• INSTRUCTIONS FOR THE TASK: Rewrite all the material below, substituting "window" for "dialog" and changing nothing else. Leave the pictures out of your answer.

[Stored entries]
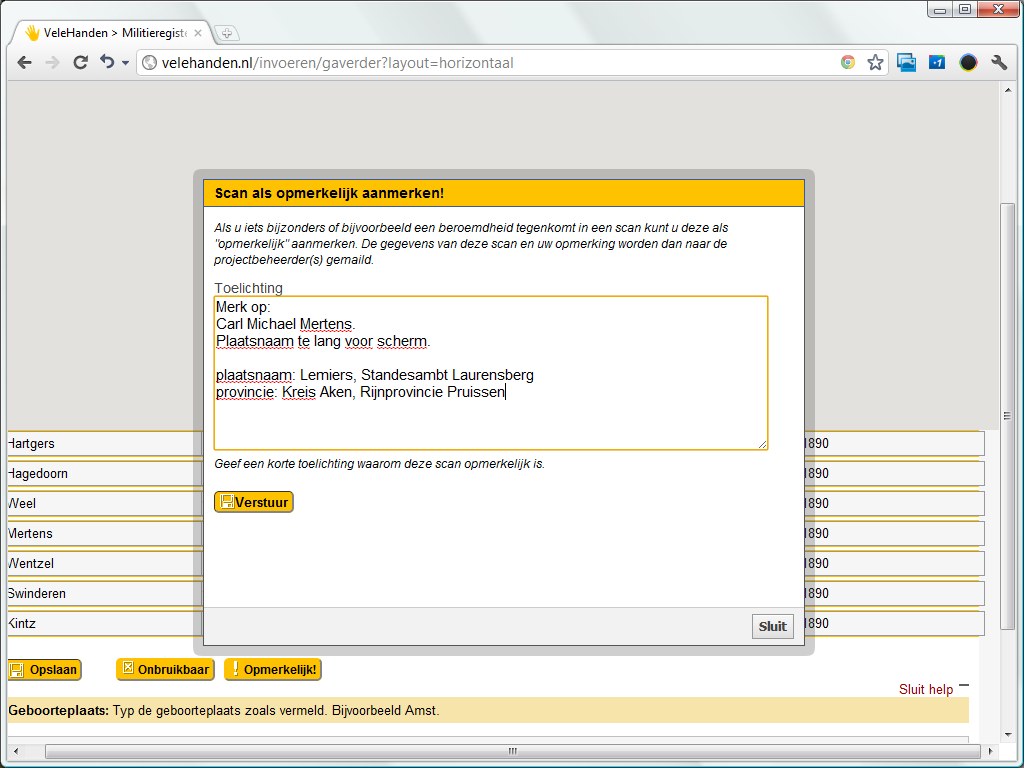Mark scan as Onbruikbaar
The width and height of the screenshot is (1024, 768).
tap(165, 670)
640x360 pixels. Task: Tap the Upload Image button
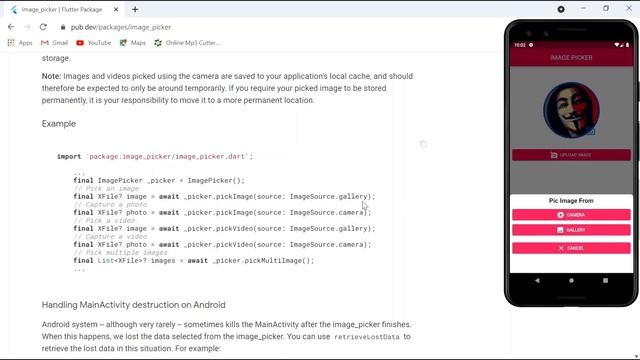point(571,155)
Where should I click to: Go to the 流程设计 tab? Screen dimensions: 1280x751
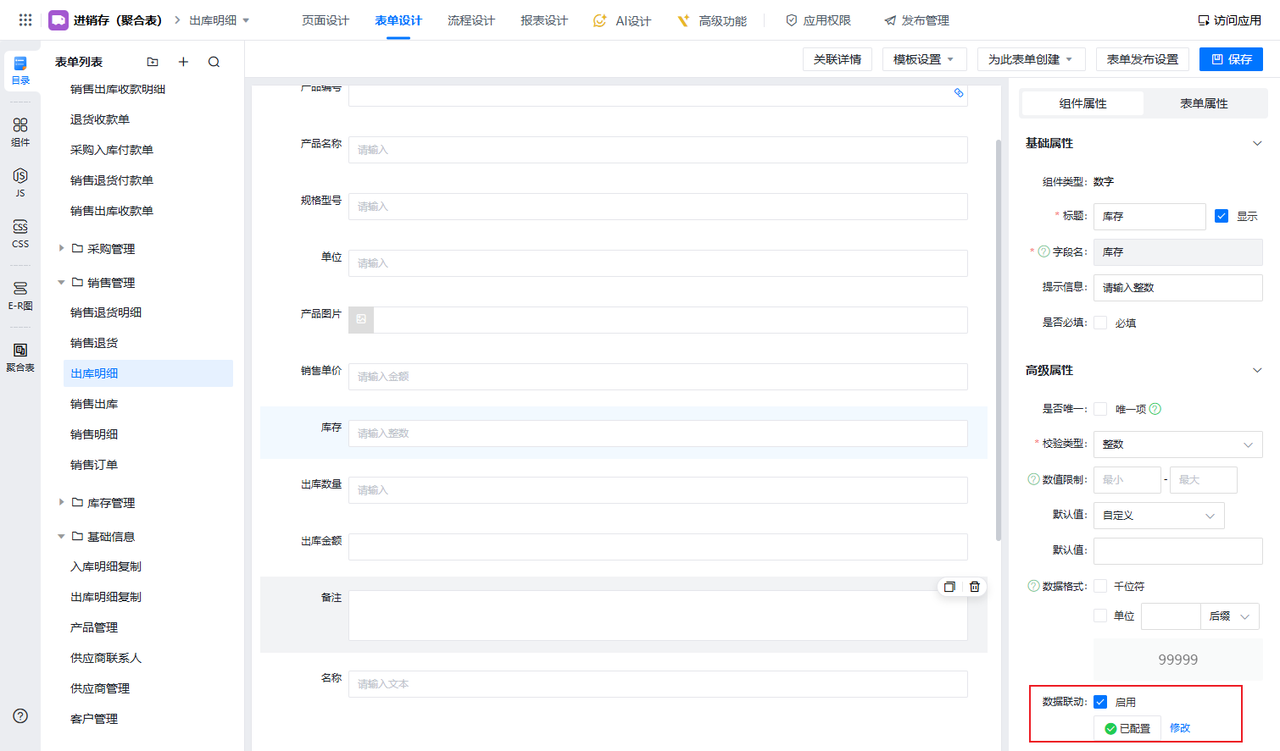coord(471,21)
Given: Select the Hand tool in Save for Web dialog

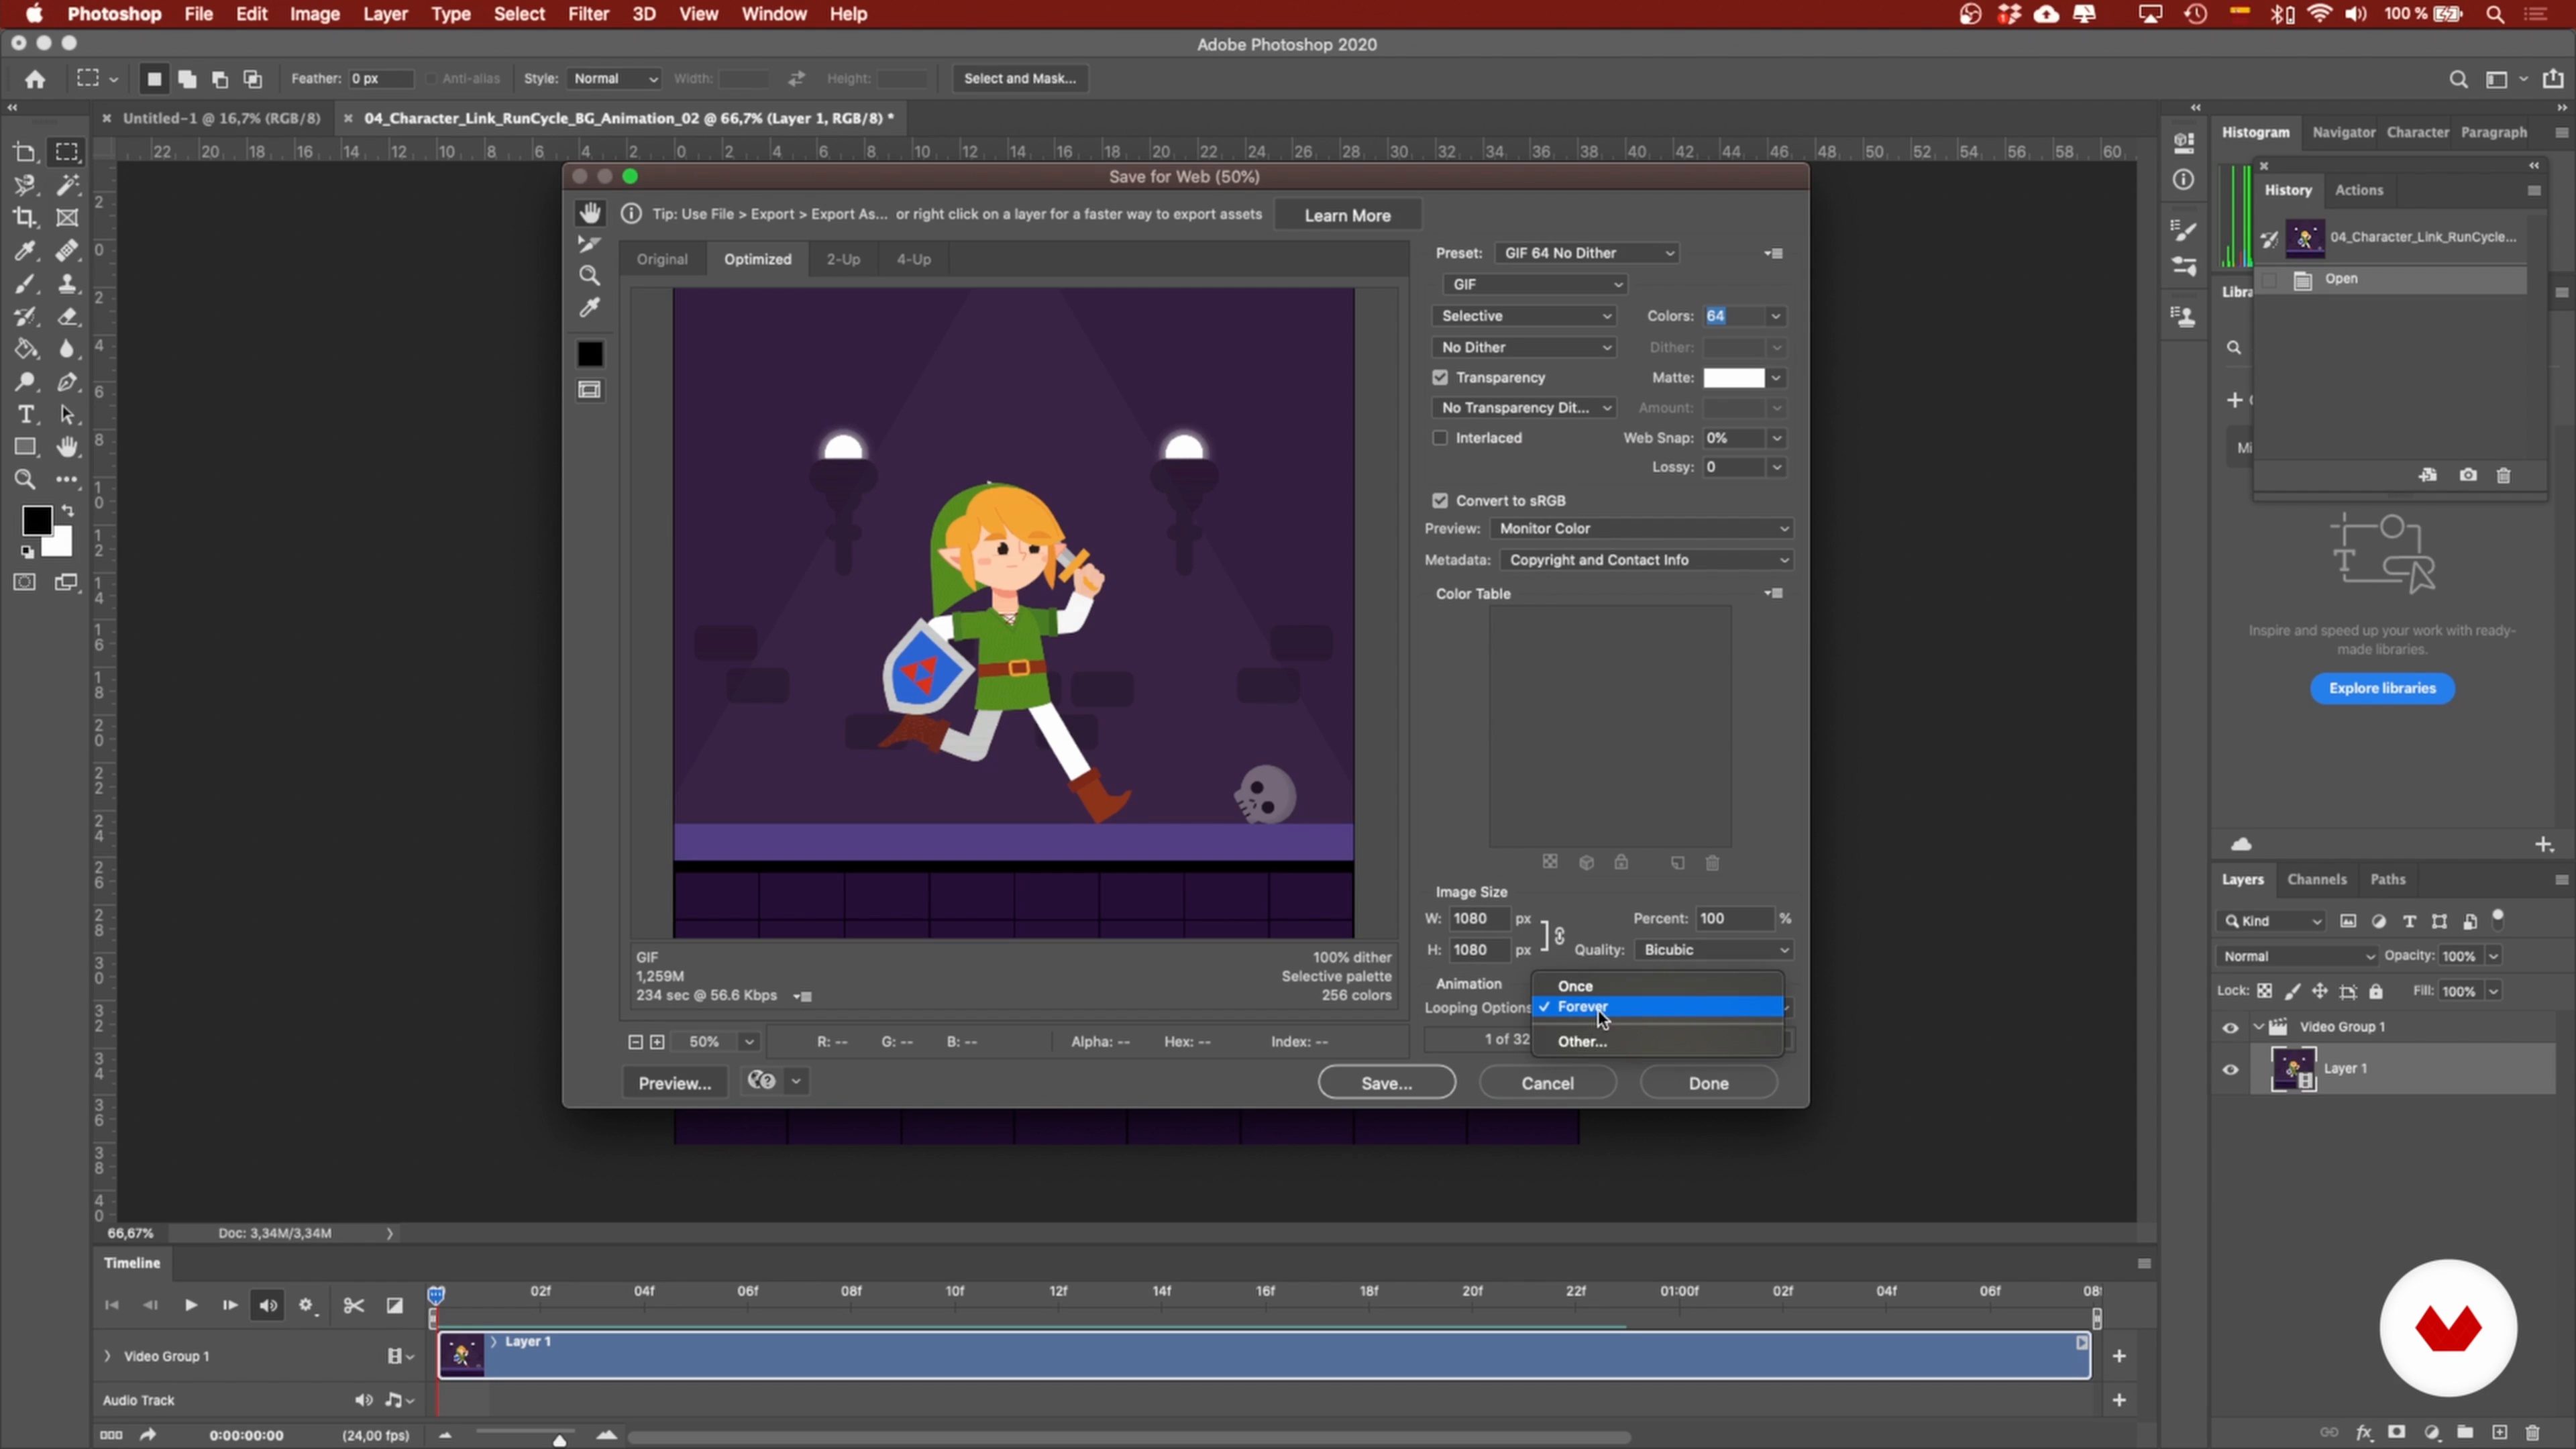Looking at the screenshot, I should [x=590, y=213].
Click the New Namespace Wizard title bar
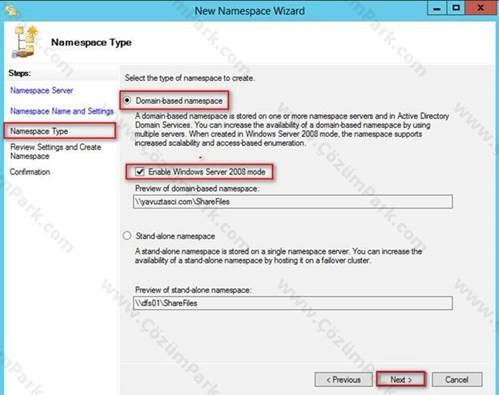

• TASK OUTPUT:
Mark scan as Onbruikbaar
The width and height of the screenshot is (1024, 768).
tap(165, 670)
640x360 pixels. Task: Tap the Upload Image button
point(571,155)
Where should I click to: Go to the 流程设计 tab? Screen dimensions: 1280x751
coord(471,21)
Given: Select the Hand tool in Save for Web window

Looking at the screenshot, I should [x=590, y=213].
Click the New Namespace Wizard title bar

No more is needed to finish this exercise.